La famille sociale-démocrate
C’est elle qui exerce la plus grande influence. Gauche «réaliste», elle rassemble «les catégories sociales moyennes et supérieures autour notamment de préoccupations liées à la croissance économique, la construction européenne, la santé, la réforme de l’Etat», rappelle l’institut Viavoice. Ce groupe accorde «une confiance forte au PS pour se préoccuper des conditions de vie des Français». Il est incarné par Bertrand Delanoë… et Martine Aubry, signataires de motions différentes en vue du congrès de Reims.
La famille sociale-républicaine
Proche de la précédente, du moins sur le plan idéologique, elle s’en éloigne s’agissant du clivage gauche-droite qui est, pour elle, plus d’actualité que jamais. Elle «se recentre sur les fondamentaux du socialisme : égalité des chances, éducation, laïcité, lutte contre la précarité», note Viavoice. Elle se situe dans la lignée de Lionel Jospin et François Hollande.
La contre-gauche
Ou, si on préfère, les «libéraux autoritaires». Ce sont eux qui, depuis la fin 2006 et la désignation de Ségolène Royal comme candidate à la présidentielle, ont marqué la gauche de leur sceau. C’est la famille la plus atypique, sa particularité étant de «se situer en retrait par rapport aux références usuelles de la gauche, tout en se déclarant "de gauche"» et est «plus distante que les autres familles à l’égard des idéologies», explique Viavoice. Elle représente des gens issus de milieux modestes, qui plébiscitent la sécurité et le contrôle de l’immigration. Ses membres «sont les plus favorables aux baisses d’impôt et à la réduction de la dépense publique», souligne Viavoice.

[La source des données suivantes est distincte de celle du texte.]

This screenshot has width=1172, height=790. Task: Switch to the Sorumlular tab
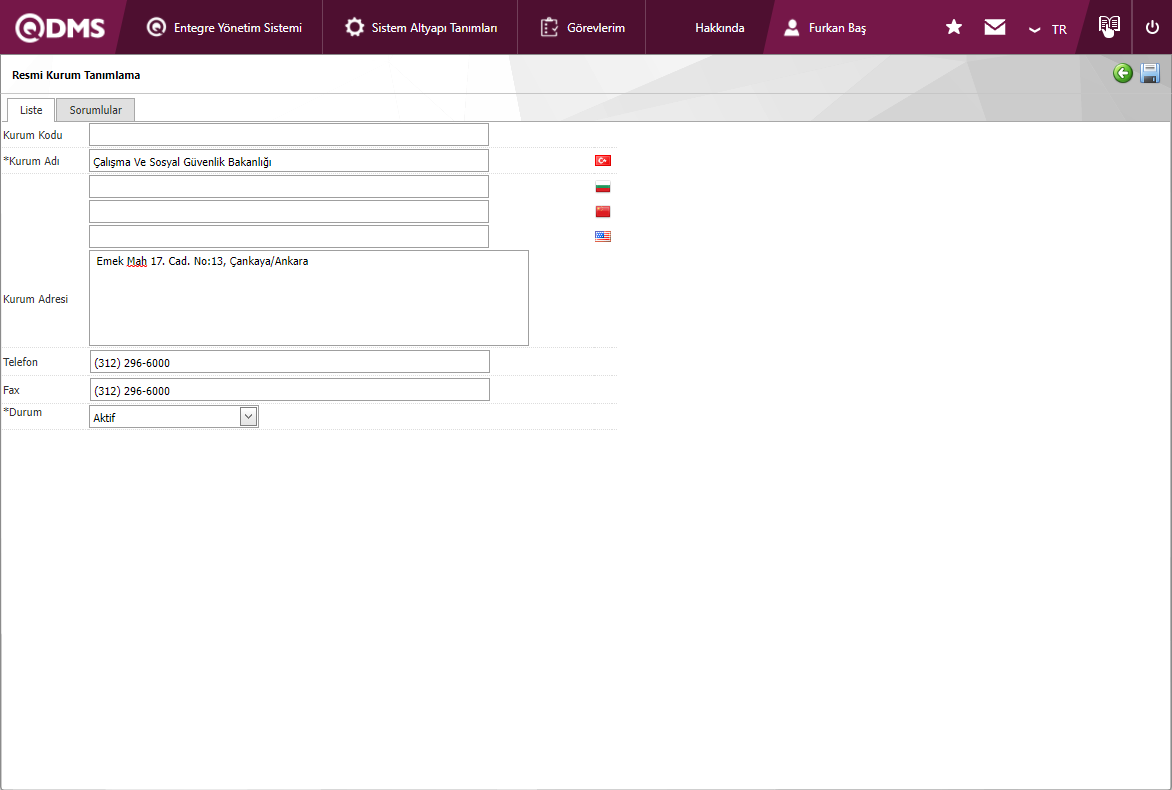[95, 110]
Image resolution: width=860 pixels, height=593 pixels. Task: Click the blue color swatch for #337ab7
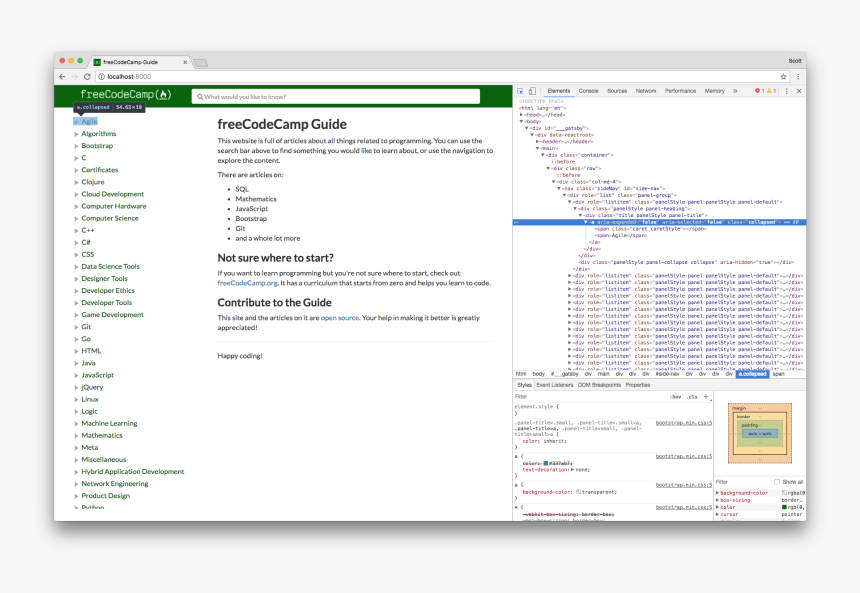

La perte d’influence de cette «contre-gauche» est parfaitement lisible dans le sondage. On y voit s’y opérer une «tendance à la réhabilitation de la gauche et de ses valeurs», souligne François Miquet-Marty, directeur des études de Viavoice, largement favorisée par les crises (financière, écologique, alimentaires) actuelles.

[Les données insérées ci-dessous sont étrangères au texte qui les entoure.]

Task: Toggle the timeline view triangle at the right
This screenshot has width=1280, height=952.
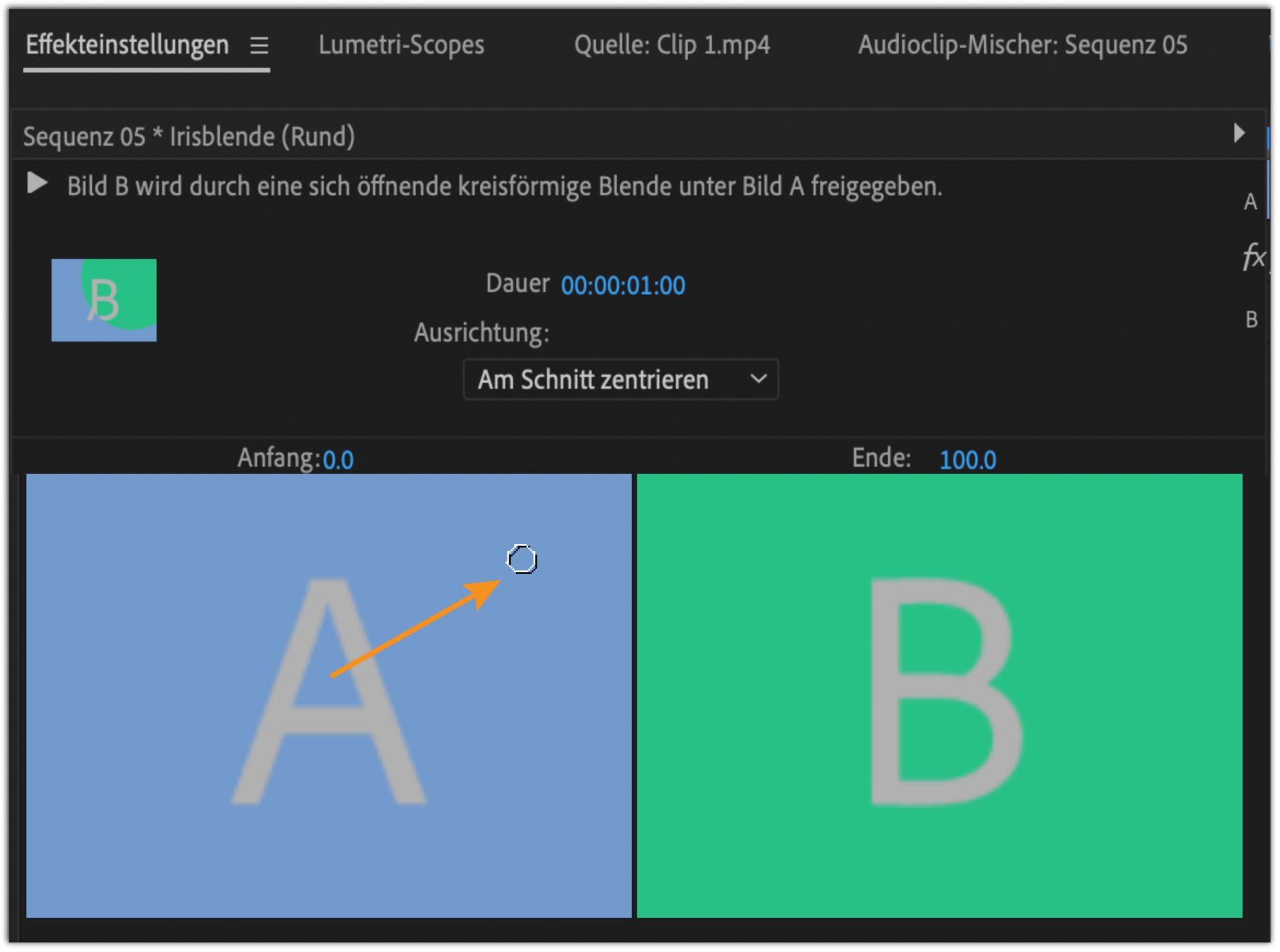Action: [1239, 133]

Alors qu’ils étaient 60 % à penser que le clivage gauche-droite avait perdu de sa pertinence en 2005, les sympathisants de gauche ne sont plus que 50 % à le croire. Corollaire : l’ouverture au centre réclamée par 68 % des électeurs de gauche en 2007, n’est souhaitée que par 58 % d’entre eux qui préfèrent que la gauche tienne davantage compte de la gauche antilibérale (69 % contre 62 % il y a un an). Cette prégnance des idées de gauche se retrouve dans les références idéologiques personnelles : si l’écologie reste en tête (81 %), la valeur «socialiste» grimpe de 11 points par rapport à 2005 (81 %) et la laïcité revient en force (80 %, plus 12 points), comme l’anticapitalisme (+ 10 points à 48 %). La volonté d’agir se retrouve aussi dans le rapport à la mondialisation : les sympathisants de gauche qui veulent soit s’y opposer soit la modifier totalisent 45 %. Ceux qui veulent «en aménager les effets les plus négatifs» perdent 9 points par rapport à 2007, à 44 %.
Reste un paradoxe : alors que la gauche semble pencher un peu plus à gauche, ses électeurs considèrent à 42 % que sa meilleure représentante est… Ségolène Royal. Mais c’est dans un mouchoir de poche que se joue ce leadership «moral» : l’ancienne candidate à la présidence devance Olivier Besancenot et Bertrand Delanoë d’un petit point seulement. Et c’est le maire de Paris qui est distingué pour mener le PS au cours des prochaines années.